━━━━━ Entries shown ━━━━━

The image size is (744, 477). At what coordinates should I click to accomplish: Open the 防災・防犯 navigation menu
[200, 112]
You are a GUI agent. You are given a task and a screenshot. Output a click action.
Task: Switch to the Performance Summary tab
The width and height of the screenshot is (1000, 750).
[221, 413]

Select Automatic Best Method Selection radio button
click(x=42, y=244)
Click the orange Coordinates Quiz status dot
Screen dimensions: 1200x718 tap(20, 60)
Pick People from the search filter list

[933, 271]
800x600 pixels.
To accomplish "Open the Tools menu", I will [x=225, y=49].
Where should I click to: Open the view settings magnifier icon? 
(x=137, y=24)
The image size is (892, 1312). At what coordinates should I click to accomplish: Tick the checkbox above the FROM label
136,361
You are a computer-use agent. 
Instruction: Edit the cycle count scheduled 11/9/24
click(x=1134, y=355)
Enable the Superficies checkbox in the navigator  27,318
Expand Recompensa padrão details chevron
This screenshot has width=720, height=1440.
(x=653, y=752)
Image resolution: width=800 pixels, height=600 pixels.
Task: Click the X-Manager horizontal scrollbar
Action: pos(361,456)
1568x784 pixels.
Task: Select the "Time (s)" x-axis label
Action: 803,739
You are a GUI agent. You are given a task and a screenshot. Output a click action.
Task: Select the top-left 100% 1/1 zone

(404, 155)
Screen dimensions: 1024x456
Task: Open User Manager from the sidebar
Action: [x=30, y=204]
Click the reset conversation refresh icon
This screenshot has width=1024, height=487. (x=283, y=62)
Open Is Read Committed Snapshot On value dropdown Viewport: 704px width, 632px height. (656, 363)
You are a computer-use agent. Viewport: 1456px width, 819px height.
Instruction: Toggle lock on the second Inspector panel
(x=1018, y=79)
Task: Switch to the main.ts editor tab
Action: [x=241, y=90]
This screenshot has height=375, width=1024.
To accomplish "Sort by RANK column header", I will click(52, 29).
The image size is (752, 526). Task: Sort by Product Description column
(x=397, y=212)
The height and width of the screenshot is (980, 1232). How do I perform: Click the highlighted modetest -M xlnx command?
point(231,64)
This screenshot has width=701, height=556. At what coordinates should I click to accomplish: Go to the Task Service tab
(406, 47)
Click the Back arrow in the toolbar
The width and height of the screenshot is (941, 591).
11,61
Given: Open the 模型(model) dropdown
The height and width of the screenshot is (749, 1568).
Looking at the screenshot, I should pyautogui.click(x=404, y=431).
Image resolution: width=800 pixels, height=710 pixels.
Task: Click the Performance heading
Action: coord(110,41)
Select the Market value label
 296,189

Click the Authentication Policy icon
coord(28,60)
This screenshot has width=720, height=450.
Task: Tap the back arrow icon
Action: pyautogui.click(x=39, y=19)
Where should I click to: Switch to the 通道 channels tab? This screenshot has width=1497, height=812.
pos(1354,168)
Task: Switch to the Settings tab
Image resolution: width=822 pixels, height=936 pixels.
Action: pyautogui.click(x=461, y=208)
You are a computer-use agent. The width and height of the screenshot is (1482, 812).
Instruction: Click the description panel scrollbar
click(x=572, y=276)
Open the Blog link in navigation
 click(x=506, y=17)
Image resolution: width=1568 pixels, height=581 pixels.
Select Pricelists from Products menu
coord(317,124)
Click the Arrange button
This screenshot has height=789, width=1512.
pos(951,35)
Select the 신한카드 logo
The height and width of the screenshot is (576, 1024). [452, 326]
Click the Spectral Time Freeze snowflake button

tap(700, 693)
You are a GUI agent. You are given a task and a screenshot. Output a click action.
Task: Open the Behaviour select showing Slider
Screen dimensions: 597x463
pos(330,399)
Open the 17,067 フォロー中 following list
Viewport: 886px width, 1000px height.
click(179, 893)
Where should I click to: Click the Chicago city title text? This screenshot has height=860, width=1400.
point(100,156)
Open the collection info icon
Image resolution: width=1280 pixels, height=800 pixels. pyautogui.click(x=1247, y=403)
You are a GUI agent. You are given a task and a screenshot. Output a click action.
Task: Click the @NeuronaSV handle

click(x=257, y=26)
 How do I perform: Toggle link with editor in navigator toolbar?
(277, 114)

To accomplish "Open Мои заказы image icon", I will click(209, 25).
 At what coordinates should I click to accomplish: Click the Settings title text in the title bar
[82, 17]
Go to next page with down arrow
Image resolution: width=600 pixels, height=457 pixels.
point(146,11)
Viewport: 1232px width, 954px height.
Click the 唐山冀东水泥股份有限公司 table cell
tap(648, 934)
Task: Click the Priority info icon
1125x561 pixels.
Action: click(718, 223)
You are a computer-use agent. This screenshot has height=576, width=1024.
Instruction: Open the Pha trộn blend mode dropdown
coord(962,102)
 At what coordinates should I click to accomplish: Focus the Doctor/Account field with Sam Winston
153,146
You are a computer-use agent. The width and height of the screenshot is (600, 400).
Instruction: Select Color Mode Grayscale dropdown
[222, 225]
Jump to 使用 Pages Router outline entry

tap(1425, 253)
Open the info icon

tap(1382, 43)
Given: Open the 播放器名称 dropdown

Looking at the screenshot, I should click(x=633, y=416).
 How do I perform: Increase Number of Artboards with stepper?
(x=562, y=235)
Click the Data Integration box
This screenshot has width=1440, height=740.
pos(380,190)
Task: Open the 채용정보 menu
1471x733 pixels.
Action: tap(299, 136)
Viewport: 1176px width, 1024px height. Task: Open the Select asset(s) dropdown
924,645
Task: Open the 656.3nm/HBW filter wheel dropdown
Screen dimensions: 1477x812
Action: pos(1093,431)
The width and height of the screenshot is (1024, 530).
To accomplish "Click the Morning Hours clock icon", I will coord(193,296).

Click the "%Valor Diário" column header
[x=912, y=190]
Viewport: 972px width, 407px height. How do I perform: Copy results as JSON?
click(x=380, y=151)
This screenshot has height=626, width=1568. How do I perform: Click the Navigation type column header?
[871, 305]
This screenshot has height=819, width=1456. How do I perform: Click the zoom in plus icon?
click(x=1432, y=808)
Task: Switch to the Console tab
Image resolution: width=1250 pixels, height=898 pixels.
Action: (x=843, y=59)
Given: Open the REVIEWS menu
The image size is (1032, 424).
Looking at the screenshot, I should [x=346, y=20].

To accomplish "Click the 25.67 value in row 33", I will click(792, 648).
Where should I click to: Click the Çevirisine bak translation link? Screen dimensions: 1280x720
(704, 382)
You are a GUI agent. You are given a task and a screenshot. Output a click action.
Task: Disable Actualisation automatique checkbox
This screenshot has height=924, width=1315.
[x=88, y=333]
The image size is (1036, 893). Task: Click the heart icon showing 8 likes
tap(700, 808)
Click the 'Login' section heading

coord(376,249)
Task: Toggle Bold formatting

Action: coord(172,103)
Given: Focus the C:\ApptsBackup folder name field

━━━━━

● Problem description: Pick out every line of the data above that contains the word "column" and copy each of those lines.

● Answer:
To accomplish "Sort by RANK column header", I will click(52, 29).
The image size is (752, 526). Task: Sort by Product Description column
Click the "%Valor Diário" column header
This screenshot has height=626, width=1568. How do I perform: Click the Navigation type column header?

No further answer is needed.